Colombian artist Oscar Murillo’s muscular paintings capture the tension of the contemporary age in vivid strokes. While the initial impression one gets from the works is that of unbridled energy, there is an underlying sense of contemplation to them — one that is evident when the viewer lingers closely on the richly-textured details. Murillo’s works and projects have been the subject of solo exhibitions at prominent institutions worldwide.
Cultural shorthands — vibrant colours, exotic fruits — abound in Venezeulan artist Sol Calero’s paintings. Calero is interested in interrogating the preconceptions surrounding Latin American art, and her playful canvases often underline weighty questions such as belonging, culture, and the tensions between Latin America and Western Europe. A recipient of several international awards, Calero has exhibited widely in Europe and Venezuela.
Thiago Rocha Pitta
The Brazilian Thiago Rocha Pitta’s multimedia practice is born out of a reverent approach to the natural world.
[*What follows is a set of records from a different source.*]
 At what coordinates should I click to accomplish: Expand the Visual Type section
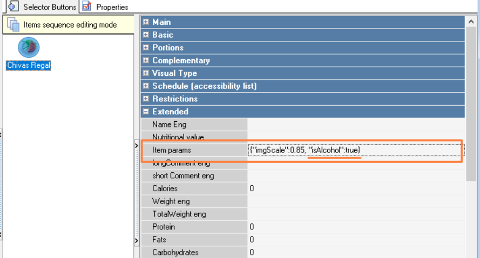(x=146, y=73)

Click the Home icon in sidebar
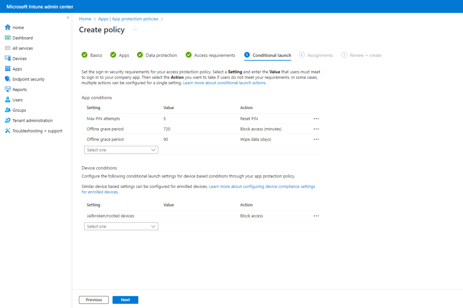pyautogui.click(x=8, y=28)
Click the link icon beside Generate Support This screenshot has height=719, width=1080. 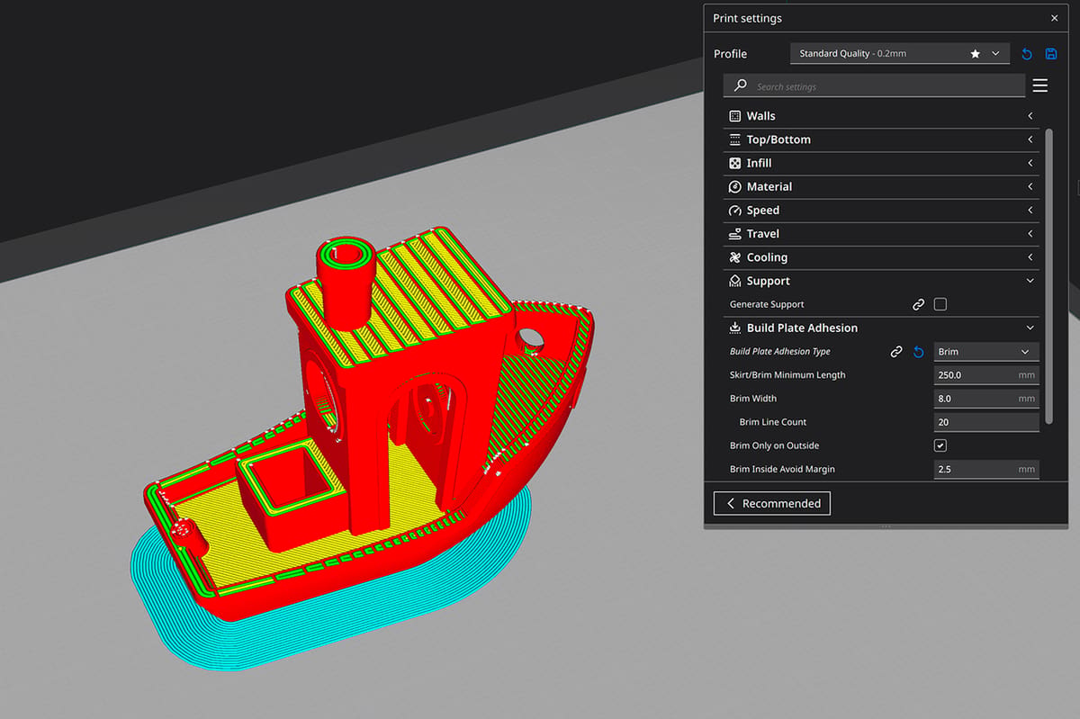coord(918,305)
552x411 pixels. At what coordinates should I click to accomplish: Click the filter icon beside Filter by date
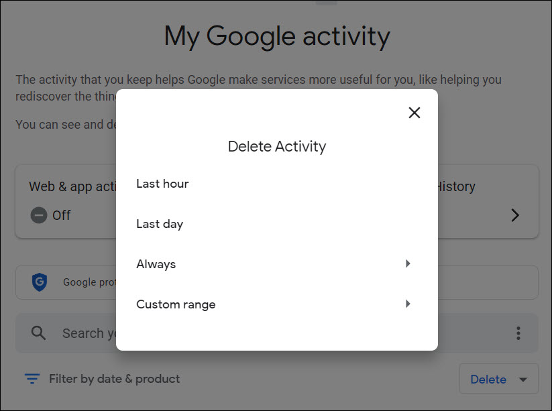[x=32, y=379]
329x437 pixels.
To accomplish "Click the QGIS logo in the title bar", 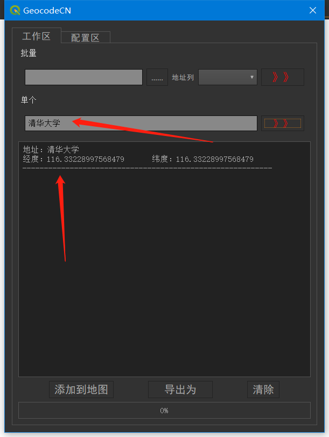I will coord(15,10).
Pitta’s use of subtle colour and organic movements is deeply evocative, leaving the viewer both humbled and with a renewed sense of curiosity for the world around us. Pitta has taken part in multiple solo and group exhibitions across various continents, and has attained honours and awards from Brazil and Switzerland.
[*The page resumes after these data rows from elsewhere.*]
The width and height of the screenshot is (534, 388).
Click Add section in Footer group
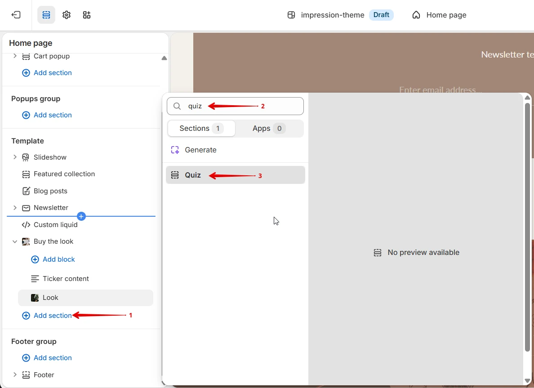tap(47, 358)
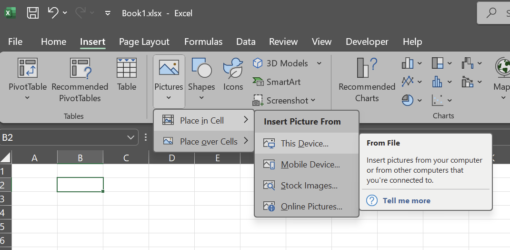Expand the 3D Models dropdown arrow

coord(319,63)
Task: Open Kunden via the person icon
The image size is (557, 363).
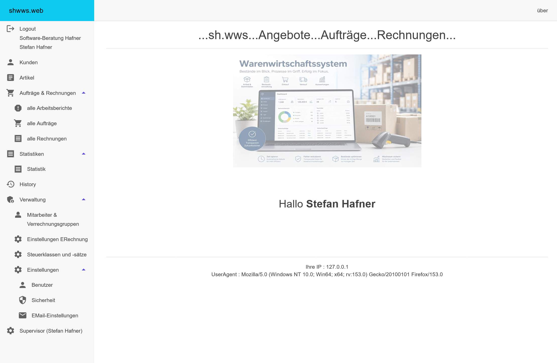Action: [x=11, y=62]
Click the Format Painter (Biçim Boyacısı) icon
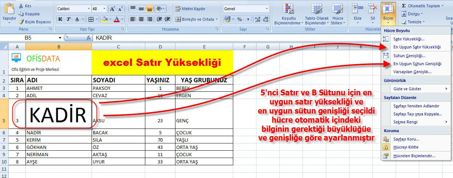This screenshot has width=453, height=178. [21, 22]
Dominican Hulda Guzmán draws deeply from the lush, tropical landscape for her lucid works. Vibrant colours and arresting imagery make for intriguing narratives that appear to the viewer like a fever dream. Guzmán’s inspiration comes from the bold visual languages of Mexican folk art, and the artist has appeared in numerous shows spanning the Americas, with her work appearing in permanent collections around the globe.
Colour takes centre-stage in the works of Mexican Allan Villavicencio. The artist is interested in the state of constant transformation, which he expresses through the “visual interruption” of colour. The artist has been awarded the Honorary Distinction for the XVIII Rufino Tamayo, amongst other honours and residencies, and has exhibited across Latin America and Spain.